> If I want to have a MarcXML document encoded in Marc8 -- what should
it
> look like? What should be in the XML decleration? What should be in
the
> MARC header embedded in the XML? Or is it not in fact legal at all?
I'm going out on a limb here, but I don't think it is legal. There is
no formal encoding that corresponds to MARC-8, so there's no way to tell
XML tools how to interpret the bytes.
> If I want to have a MarcXML document encoded in UTF8, what should it
> look like? What should be in the XML decleration? What should be in
the
> MARC header embedded in the XML?
<?xml encoding="UTF-8"?>
I suppose you'll want to set the leader to UTF-8 as well, but it doesn't
really matter to any XML tools.
> If I want to have a MarcXML document with a char encoding that is
> _neither_ Marc8 nor UTF8, but something else generally legal for XML
--
> is this legal at all?
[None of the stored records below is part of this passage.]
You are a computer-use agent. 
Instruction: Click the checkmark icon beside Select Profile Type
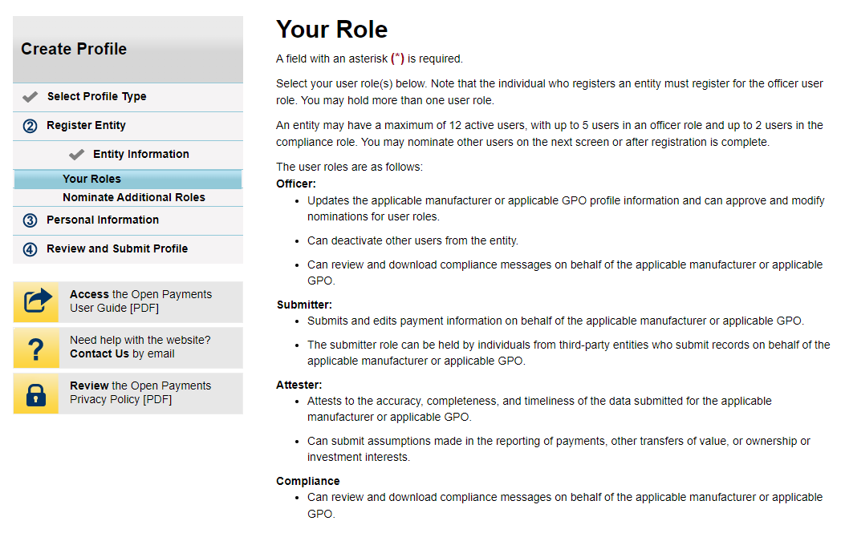coord(30,97)
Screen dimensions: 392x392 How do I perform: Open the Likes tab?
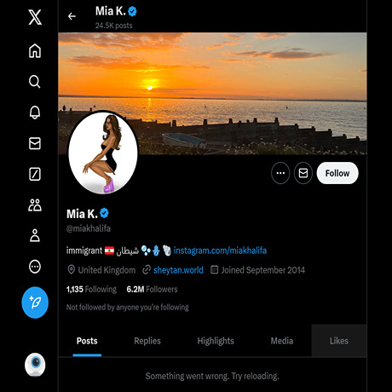point(339,341)
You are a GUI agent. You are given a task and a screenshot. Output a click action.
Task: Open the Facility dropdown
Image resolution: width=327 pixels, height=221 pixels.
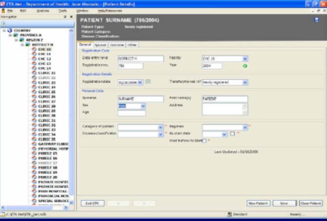[245, 58]
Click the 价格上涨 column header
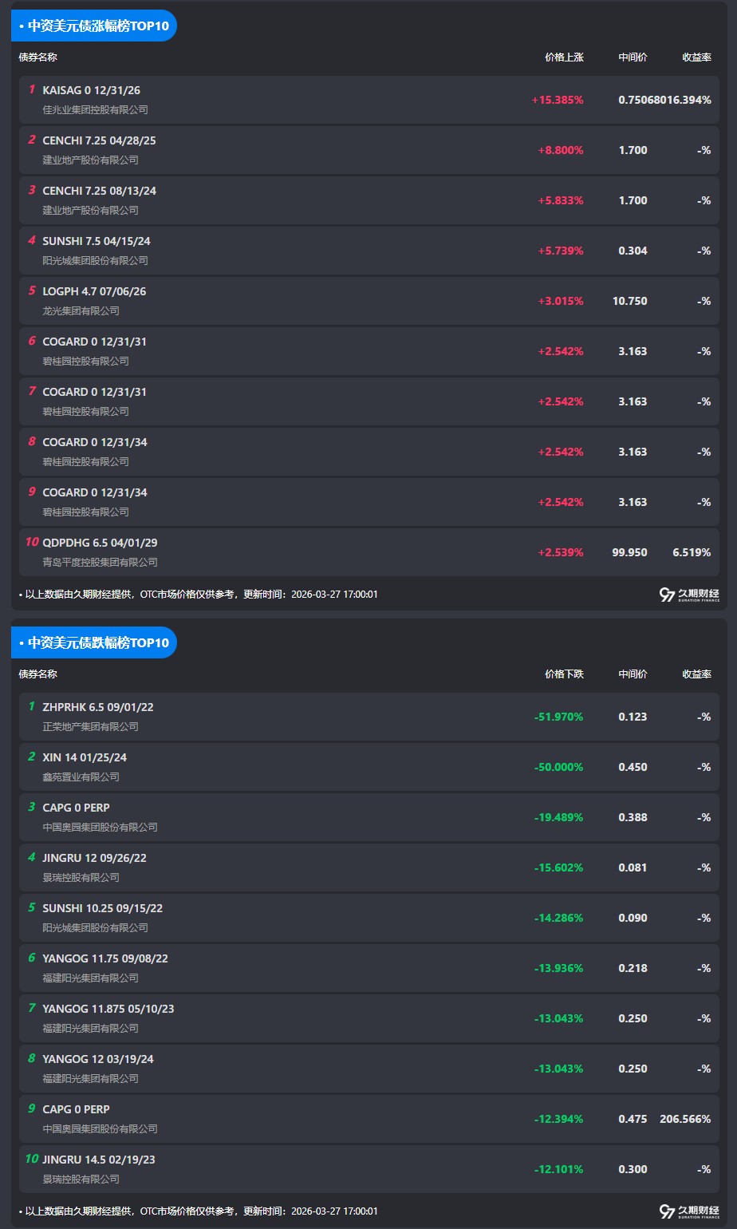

And if so, what should it look like? What should
> be in the XML decleration? What should be in the MARC header embedded
in
> the XML?
I'd claim this is legal, if it is legal XML. Set your encoding to
anything that is valid.
As a Java programmer, using java XML tools, the encoding is just a hint
to the tools. I end up with Unicode strings after the XML is read. So
I always ignore the encoding byte in the leader.
Following that logic, that byte is about encoding. It has meaning when
ISO 2709 is the transfer mechanism. But, in this case, XML is the
transfer mechanism and it's rules for identifying the encoding are what
matter. I'm proposing that the encoding byte in the leader is
meaningless.
Ralph
|